[Entries from a dataset]
§ §

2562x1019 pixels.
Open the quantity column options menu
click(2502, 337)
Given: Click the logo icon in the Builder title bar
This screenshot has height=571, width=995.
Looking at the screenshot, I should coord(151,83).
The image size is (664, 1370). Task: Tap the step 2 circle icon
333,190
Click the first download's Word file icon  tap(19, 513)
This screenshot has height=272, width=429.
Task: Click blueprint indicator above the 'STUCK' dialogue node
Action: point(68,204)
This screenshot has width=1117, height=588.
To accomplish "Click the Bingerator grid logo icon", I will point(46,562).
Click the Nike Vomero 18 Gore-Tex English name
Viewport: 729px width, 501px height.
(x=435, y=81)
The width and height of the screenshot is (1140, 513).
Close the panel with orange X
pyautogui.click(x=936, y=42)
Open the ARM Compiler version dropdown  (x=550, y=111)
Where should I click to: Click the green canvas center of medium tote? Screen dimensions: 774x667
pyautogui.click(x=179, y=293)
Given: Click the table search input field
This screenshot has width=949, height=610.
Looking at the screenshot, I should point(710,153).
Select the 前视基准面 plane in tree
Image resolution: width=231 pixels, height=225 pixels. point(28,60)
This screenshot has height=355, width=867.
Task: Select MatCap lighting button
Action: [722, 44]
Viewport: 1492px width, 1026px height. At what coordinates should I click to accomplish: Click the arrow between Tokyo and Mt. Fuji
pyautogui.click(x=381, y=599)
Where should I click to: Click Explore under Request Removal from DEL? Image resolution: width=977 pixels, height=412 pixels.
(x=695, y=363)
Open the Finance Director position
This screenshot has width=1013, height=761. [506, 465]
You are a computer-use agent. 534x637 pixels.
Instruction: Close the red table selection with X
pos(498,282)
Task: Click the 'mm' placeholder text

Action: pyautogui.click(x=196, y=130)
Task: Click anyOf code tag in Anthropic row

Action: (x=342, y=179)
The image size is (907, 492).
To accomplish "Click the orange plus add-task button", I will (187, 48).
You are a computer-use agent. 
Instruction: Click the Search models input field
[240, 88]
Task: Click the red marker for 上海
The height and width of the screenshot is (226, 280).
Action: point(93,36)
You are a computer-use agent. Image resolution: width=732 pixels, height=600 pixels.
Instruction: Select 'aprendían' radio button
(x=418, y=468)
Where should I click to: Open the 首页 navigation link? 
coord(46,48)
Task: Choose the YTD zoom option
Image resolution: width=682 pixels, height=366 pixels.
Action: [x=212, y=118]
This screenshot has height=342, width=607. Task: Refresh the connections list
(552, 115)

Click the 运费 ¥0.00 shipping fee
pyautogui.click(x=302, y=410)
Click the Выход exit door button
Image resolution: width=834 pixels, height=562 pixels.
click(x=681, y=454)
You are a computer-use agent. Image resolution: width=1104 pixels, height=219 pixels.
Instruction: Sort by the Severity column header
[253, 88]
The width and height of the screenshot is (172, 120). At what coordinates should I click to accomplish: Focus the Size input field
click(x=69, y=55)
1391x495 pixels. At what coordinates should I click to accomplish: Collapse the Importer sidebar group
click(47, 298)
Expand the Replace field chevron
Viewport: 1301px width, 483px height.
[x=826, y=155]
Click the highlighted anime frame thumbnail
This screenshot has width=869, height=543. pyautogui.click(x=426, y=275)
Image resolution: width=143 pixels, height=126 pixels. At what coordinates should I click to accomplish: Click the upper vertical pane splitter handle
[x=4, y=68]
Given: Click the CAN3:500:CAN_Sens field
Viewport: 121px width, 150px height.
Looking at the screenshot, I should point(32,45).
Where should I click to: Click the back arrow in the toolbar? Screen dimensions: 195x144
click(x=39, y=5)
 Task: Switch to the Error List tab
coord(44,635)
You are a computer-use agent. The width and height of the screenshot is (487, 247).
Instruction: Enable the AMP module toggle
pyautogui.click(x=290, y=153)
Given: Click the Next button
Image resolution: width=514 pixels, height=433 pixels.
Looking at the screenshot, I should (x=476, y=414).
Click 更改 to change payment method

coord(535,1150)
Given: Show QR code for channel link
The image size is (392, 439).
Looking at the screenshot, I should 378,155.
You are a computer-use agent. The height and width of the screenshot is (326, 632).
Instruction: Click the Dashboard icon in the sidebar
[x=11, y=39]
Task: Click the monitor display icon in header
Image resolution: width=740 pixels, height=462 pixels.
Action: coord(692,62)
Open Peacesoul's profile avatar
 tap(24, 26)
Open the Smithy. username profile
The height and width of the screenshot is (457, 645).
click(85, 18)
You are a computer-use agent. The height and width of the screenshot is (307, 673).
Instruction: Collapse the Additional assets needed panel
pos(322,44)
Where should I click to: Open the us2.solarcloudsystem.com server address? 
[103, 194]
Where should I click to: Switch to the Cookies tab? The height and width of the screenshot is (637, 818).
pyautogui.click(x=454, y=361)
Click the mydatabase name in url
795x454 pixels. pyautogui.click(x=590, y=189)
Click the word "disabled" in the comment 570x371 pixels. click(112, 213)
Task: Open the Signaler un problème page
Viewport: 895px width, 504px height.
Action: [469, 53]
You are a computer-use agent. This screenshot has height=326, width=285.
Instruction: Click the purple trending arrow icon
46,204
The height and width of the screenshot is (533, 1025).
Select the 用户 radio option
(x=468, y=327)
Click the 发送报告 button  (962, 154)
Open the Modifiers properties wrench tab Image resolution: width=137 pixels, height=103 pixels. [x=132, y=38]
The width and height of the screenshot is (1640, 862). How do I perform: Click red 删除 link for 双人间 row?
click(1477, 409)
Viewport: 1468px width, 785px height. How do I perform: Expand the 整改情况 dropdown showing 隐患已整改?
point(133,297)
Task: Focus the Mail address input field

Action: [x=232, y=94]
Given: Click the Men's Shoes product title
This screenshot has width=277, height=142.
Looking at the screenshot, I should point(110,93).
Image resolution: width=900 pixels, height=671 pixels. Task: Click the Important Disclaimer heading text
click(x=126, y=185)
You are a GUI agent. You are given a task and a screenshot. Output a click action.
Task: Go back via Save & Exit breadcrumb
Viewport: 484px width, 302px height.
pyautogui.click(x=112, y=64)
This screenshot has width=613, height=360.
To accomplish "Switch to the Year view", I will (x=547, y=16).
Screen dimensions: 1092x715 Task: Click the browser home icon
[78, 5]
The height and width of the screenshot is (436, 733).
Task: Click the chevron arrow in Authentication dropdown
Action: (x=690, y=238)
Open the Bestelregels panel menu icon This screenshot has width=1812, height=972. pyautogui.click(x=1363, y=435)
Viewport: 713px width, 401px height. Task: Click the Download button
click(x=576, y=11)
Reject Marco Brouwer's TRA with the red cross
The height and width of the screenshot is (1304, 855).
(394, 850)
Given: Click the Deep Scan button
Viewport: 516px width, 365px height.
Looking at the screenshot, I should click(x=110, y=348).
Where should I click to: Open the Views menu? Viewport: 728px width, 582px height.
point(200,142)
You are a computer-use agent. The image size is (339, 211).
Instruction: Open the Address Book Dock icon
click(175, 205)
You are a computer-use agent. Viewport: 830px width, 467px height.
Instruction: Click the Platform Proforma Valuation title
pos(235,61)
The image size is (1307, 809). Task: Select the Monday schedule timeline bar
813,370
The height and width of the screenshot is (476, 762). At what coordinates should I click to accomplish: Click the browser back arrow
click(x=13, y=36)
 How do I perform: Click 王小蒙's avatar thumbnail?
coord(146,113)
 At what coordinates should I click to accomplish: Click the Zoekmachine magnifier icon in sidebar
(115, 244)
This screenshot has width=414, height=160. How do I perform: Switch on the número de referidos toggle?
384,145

§ §

> _SET PROBLEM_:
Recast the lines of the items from the line containing "Given: Click the Deep Scan button" through the end of the items, both ends included, as a numbered list, leaving out any blank lines.

> _WRITTEN SOLUTION_:
1. Given: Click the Deep Scan button
2. Viewport: 516px width, 365px height.
3. Looking at the screenshot, I should click(x=110, y=348).
4. Where should I click to: Open the Views menu? Viewport: 728px width, 582px height.
5. point(200,142)
6. You are a computer-use agent. The image size is (339, 211).
7. Instruction: Open the Address Book Dock icon
8. click(175, 205)
9. You are a computer-use agent. Viewport: 830px width, 467px height.
10. Instruction: Click the Platform Proforma Valuation title
11. pos(235,61)
12. The image size is (1307, 809). Task: Select the Monday schedule timeline bar
13. 813,370
14. The height and width of the screenshot is (476, 762). At what coordinates should I click to accomplish: Click the browser back arrow
15. click(x=13, y=36)
16.  How do I perform: Click 王小蒙's avatar thumbnail?
17. coord(146,113)
18.  At what coordinates should I click to accomplish: Click the Zoekmachine magnifier icon in sidebar
19. (115, 244)
20. This screenshot has width=414, height=160. How do I perform: Switch on the número de referidos toggle?
21. 384,145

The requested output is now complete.